> [PROBLEM DESCRIPTION] All the data that follows should be repeated exactly, without a single picture.

+++ MATERIAL SUPPLIED

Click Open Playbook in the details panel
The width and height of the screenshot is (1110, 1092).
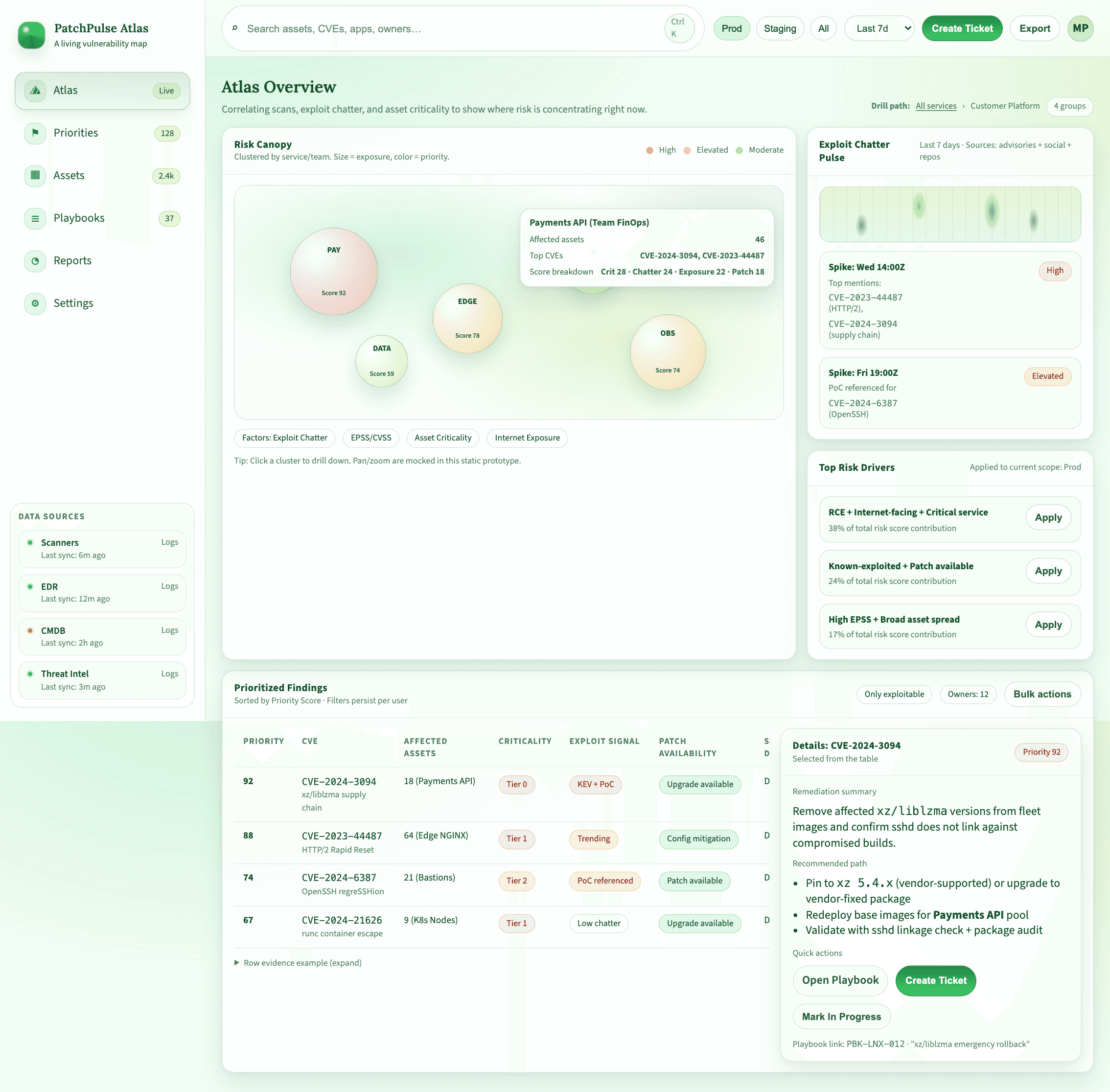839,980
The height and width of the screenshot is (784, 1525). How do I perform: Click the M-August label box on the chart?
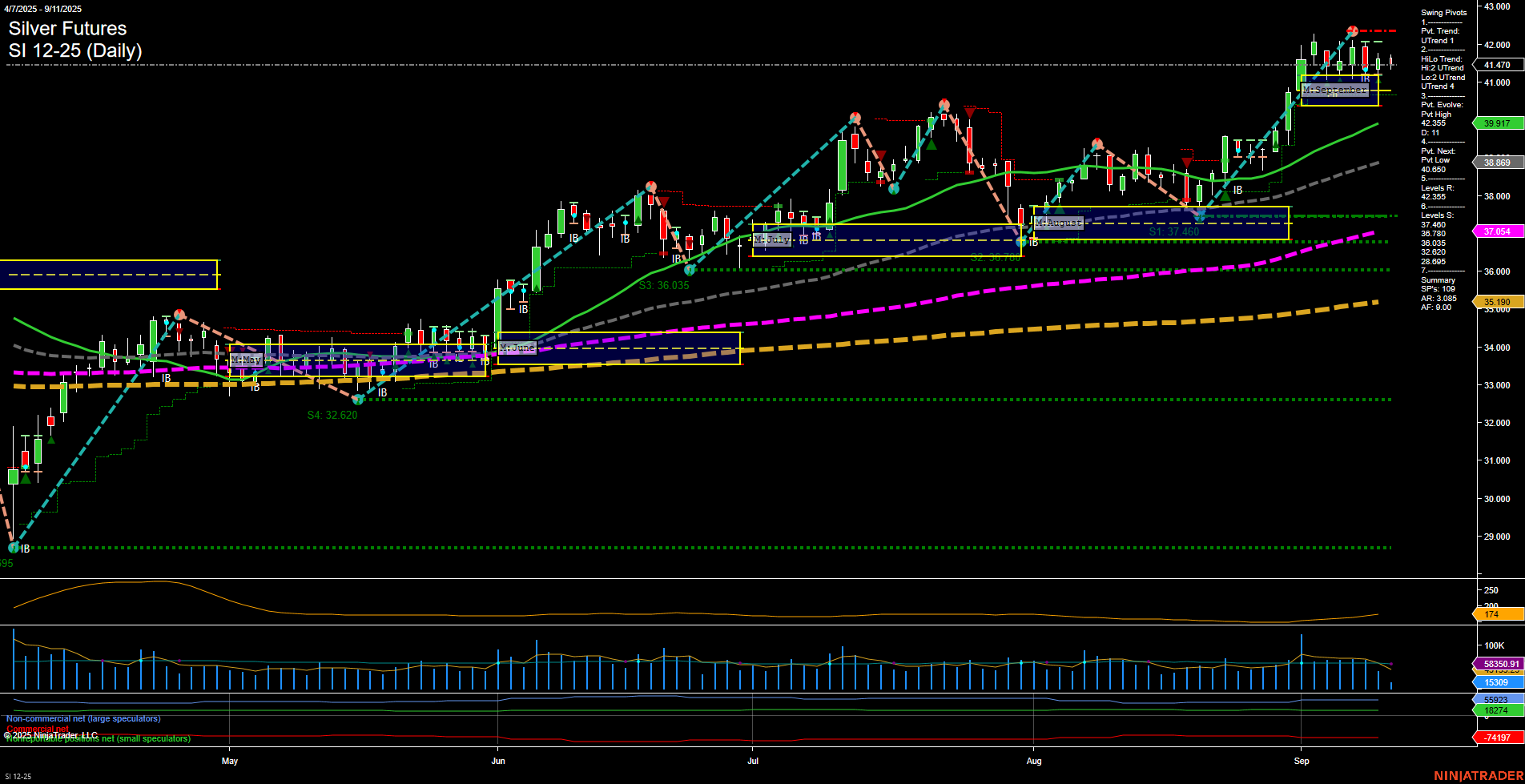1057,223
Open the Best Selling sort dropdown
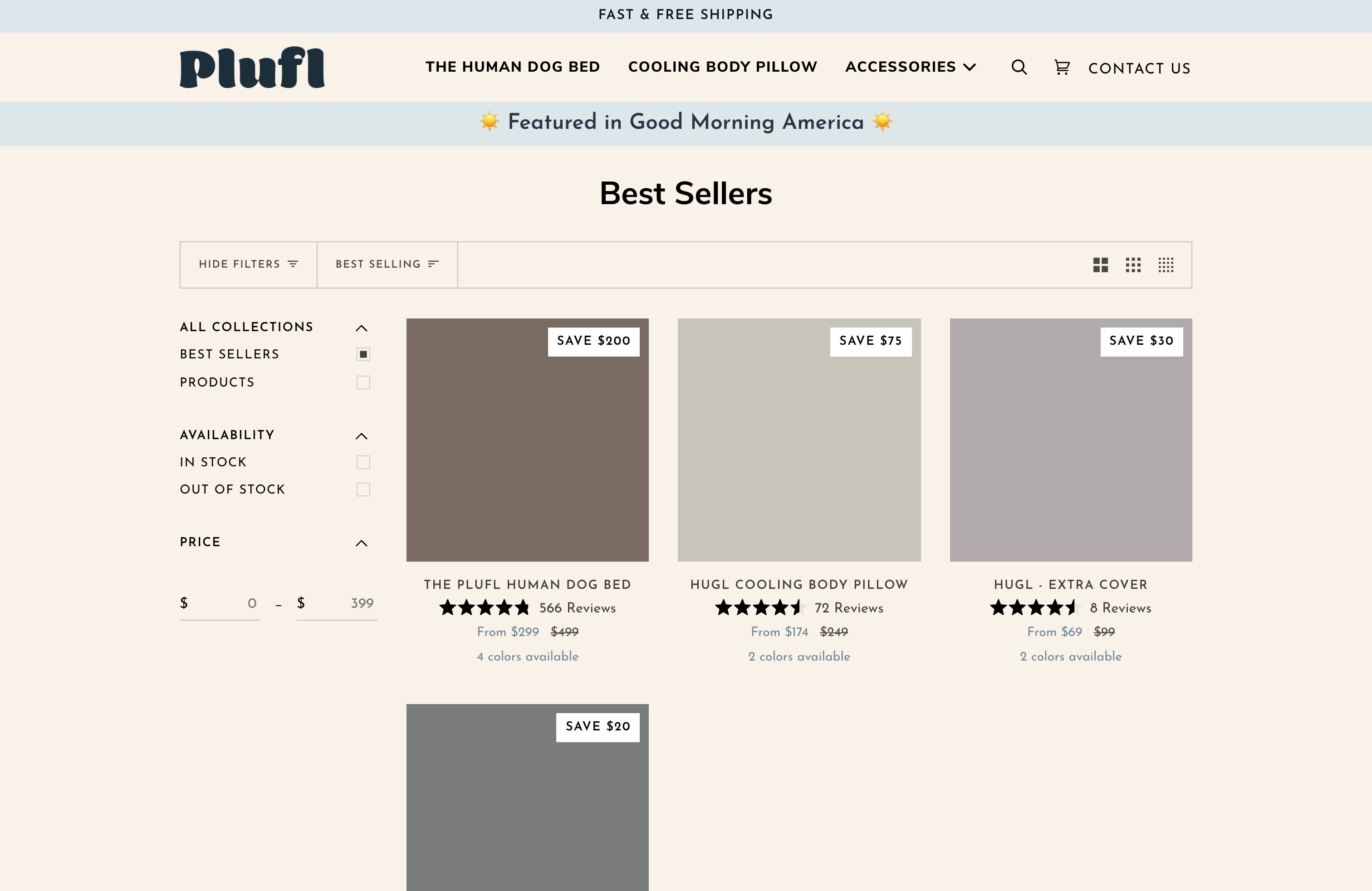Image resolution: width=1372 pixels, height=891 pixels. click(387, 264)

++++++

> [COMPLETED EXERCISE]
Click Open Playbook in the details panel
The width and height of the screenshot is (1110, 1092).
839,980
The height and width of the screenshot is (784, 1525). How do I perform: Click the M-August label box on the chart?
1057,223
Open the Best Selling sort dropdown
Image resolution: width=1372 pixels, height=891 pixels. click(387, 264)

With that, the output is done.